Thornton v. State
Decision Date | 25 April 2019 |
Docket Number | No. CR-18-40,CR-18-40 |
Citation | 2019 Ark. 124 |
Parties | JUSTIN JAMAILLE THORNTON APPELLANT v. STATE OF ARKANSAS APPELLEE |
Court | Arkansas Supreme Court |
APPEAL FROM THE LINCOLN COUNTY CIRCUIT COURT
AFFIRMED.
Appellant Justin Thornton appeals an order dismissing his petition to correct an illegal sentence. For reversal, he contends that the circuit court erred in dismissing his petition because this court reversed and dismissed all of his convictions in Thornton v. State, 2014 Ark. 157, 433 S.W.3d 216 (Thornton I). We affirm.

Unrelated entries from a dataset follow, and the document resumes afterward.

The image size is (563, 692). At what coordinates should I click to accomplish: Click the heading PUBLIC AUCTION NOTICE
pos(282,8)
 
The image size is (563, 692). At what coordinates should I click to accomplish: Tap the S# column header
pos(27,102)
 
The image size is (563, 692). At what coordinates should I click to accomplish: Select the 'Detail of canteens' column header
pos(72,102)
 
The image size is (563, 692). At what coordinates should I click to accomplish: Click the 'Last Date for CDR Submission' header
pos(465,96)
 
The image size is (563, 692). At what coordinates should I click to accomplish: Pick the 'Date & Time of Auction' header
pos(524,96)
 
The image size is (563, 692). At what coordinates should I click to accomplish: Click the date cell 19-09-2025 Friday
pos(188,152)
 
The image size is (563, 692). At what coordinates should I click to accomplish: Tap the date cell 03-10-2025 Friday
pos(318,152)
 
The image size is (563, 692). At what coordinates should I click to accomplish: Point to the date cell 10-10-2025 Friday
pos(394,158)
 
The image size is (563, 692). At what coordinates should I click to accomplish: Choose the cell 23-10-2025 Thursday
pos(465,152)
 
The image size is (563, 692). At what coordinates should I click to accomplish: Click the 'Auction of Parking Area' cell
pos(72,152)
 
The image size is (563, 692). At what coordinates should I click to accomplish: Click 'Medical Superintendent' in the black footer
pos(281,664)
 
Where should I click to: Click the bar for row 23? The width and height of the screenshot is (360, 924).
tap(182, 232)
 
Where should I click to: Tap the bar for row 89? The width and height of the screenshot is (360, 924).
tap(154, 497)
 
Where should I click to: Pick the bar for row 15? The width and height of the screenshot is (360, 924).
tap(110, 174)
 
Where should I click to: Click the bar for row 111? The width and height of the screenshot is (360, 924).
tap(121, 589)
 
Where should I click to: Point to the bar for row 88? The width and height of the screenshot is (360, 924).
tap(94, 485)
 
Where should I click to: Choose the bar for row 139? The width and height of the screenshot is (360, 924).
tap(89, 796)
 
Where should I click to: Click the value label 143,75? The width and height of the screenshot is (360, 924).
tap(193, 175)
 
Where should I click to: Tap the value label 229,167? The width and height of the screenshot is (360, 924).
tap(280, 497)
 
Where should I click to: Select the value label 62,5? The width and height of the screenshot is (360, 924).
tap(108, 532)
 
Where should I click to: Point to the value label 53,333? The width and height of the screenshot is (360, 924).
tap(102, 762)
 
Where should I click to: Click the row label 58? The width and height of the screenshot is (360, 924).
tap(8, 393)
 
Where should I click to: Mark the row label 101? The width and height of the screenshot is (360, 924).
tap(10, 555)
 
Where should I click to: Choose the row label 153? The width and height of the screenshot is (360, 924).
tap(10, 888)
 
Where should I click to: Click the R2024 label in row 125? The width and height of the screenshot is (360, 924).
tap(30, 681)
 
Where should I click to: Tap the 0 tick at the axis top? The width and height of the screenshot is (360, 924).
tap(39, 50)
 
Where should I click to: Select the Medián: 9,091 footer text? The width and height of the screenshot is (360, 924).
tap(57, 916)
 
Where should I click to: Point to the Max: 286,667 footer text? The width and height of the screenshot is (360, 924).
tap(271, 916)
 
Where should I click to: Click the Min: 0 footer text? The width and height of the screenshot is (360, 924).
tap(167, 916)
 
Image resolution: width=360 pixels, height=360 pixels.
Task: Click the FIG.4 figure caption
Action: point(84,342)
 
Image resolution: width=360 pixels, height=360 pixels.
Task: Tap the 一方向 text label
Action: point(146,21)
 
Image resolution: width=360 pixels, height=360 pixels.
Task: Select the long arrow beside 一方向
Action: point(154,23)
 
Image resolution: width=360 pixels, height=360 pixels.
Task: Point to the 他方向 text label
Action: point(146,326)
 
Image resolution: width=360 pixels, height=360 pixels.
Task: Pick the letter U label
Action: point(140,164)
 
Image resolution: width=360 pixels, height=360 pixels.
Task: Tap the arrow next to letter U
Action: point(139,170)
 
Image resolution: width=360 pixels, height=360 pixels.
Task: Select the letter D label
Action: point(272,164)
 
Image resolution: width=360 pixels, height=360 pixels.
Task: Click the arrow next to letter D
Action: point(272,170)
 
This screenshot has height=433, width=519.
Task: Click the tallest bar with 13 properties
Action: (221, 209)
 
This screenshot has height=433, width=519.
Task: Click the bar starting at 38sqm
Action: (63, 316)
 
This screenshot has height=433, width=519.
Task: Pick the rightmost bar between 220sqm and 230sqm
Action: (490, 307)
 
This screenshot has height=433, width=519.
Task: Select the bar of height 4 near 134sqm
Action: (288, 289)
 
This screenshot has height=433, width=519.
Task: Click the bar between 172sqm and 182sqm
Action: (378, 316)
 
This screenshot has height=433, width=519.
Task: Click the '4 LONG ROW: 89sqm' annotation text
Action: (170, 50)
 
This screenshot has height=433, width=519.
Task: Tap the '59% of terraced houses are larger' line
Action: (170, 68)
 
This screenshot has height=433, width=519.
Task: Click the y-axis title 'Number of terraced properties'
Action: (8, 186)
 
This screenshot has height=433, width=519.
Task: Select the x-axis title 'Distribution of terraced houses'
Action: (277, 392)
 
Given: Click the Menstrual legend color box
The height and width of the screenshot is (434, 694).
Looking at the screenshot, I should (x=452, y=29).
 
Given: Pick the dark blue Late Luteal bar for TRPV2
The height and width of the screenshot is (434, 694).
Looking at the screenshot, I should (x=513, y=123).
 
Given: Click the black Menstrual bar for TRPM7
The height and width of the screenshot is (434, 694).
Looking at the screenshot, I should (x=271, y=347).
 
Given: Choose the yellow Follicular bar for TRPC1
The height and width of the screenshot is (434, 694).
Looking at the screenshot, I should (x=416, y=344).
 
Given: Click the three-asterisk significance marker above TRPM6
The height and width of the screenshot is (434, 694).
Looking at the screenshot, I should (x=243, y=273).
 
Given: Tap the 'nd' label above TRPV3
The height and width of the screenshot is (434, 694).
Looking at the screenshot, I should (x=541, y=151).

Following a bench trial held in February 2013, the Lincoln County Circuit Court found Thornton guilty of capital murder, felon in possession of a firearm, unauthorized use of a vehicle, and abuse of a corpse for which he was sentenced to life without parole plus ten years for his commission of the murder with a firearm. Thornton appealed to this court. His sole claim for reversal was that the circuit court erred in denying his motion for directed verdict on the capital-murder charge because the proof failed to establish that he acted with the requisite premeditation and deliberation. Thornton I, 2014 Ark. 157, at 1, 433 S.W.3d at 217. We held that the evidence was insufficient to support a conclusion that Thornton killed the victim with a premeditated and deliberate intent; therefore, we reversed and dismissed. Further, we stated, "While the evidence cannot sustain the charge of capital murder, we offer no opinion about whether it would sustain a lesser offense." Id. at 15, 433 S.W.3d at 224. The State filed a petition for rehearing contending that this court committed errors of law in its analysis of the sufficiency of the evidence for the capital-murder conviction. In addition, the State contended that because "only the sufficiency of the element of premeditation and deliberation of the capital murder conviction was raised on appeal, the Court should clarify that the convictions of felony theft of property,1 possession of a firearm, and abuse of a corpse still stand." We denied the State's petition for rehearing. Thereafter, we issued our mandate, which stated, in pertinent part, "After due consideration, it is the decision of the court that the conviction is reversed and dismissed for the reasons set out in the attached opinion."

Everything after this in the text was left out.